The opinion of the court was delivered by: Morrison C. England, Jr. United States District Judge


Both the United States and the California Department of Toxic Substances (hereinafter collectively referred to as "Plaintiffs" or "government" unless otherwise specified) have designated the former Lava Cap Mine, located in Nevada County, California, as a Superfund site polluted by elevated levels of arsenic that were disseminated through tailings and waste materials generated by mine operations. Plaintiffs have undertaken cleanup efforts designed to remediate that arsenic contamination.

The present action seeks contribution for the costs of those activities both from former owners of the site and operators responsible for its mining. Presently before the Court are two Motions for Partial Summary Judgment as to the CERCLA liability of Defendant Sterling Centrecorp, Inc. ("Sterling"). Plaintiffs' first motion (as to Sterling's liability) argues that the prerequisites for the recovery of response costs under CERCLA as against Defendant Sterling, and in particular Elder's status as a "covered person" under the terms of the statute, have been established as a matter of law. Plaintiffs' second motion seek a determination rejecting, as a matter of law, any affirmative defenses asserted on Sterling's behalf. As set forth below, Plaintiffs' liability motion will be denied; the motion as to availability of affirmative defenses will be granted in part and denied in part.*fn1


Mining operations at the Lava Cap Mine commenced in 1861. Between 1934 and 1943, mining was conducted at the site by the Lava Cap Gold Mining Corporation ("LCGMC").

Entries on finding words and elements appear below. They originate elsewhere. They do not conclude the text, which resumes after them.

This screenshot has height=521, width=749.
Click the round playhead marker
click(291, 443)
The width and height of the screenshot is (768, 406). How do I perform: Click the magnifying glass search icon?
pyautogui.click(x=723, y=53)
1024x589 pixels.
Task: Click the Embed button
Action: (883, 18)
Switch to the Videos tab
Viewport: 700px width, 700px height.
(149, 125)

During that time period, the Lava Cap Mine was one of the leading gold and silver producers in California, and among the top twenty-five gold producers in the nation. Plaintiffs' Statement of Undisputed Fact ("SUF") No. 4.

In 1938, LCGMC built a tailings dam on Greenhorn Creek (now known as Lost Lake Dam) to stop mine tailings from polluting the waters of the Bear River. SUF Nos. 9, 10. Waste products included within the mine-generated tailings contained elevated concentrations of naturally occurring arsenic, a hazardous substance pursuant to the Comprehensive Environmental Response, Compensation and Liability Act of 1980, 42 U.S.C. § 9601, et seq. ("CERCLA"). SUF No. 80-81.

No active mining occurred at Lava Cap after 1943, when its operations were shut down by the United States government during the Second World War. SUF No. 12. In 1950, LCGMC decided to sell, lease, or exchange all the property and assets of the company. In 1952, LCGMC's directors recommended a sales transaction between LCGMC and New Goldvue Mines Limited, a Canadian company developing a gold mine in Quebec and looking to upgrade its equipment. A purchase and sale agreement was subsequently executed between the two companies. Pursuant to that agreement, New Goldvue, having "been advised as to the...assets and liabilities of [LCGMC], agreed to purchase "all the assets of [LCGMC], subject to the liabilities of [LCGMC], which liabilities [New Goldvue] agreed to assume and cause to be paid promptly." SUF No. 19. The sales agreement further specified that LCGMC's assets would be transferred to Keystone Copper Corporation ("Keystone"), a wholly-owned subsidiary of LCGMC, before Keystone was itself conveyed to New Goldvue.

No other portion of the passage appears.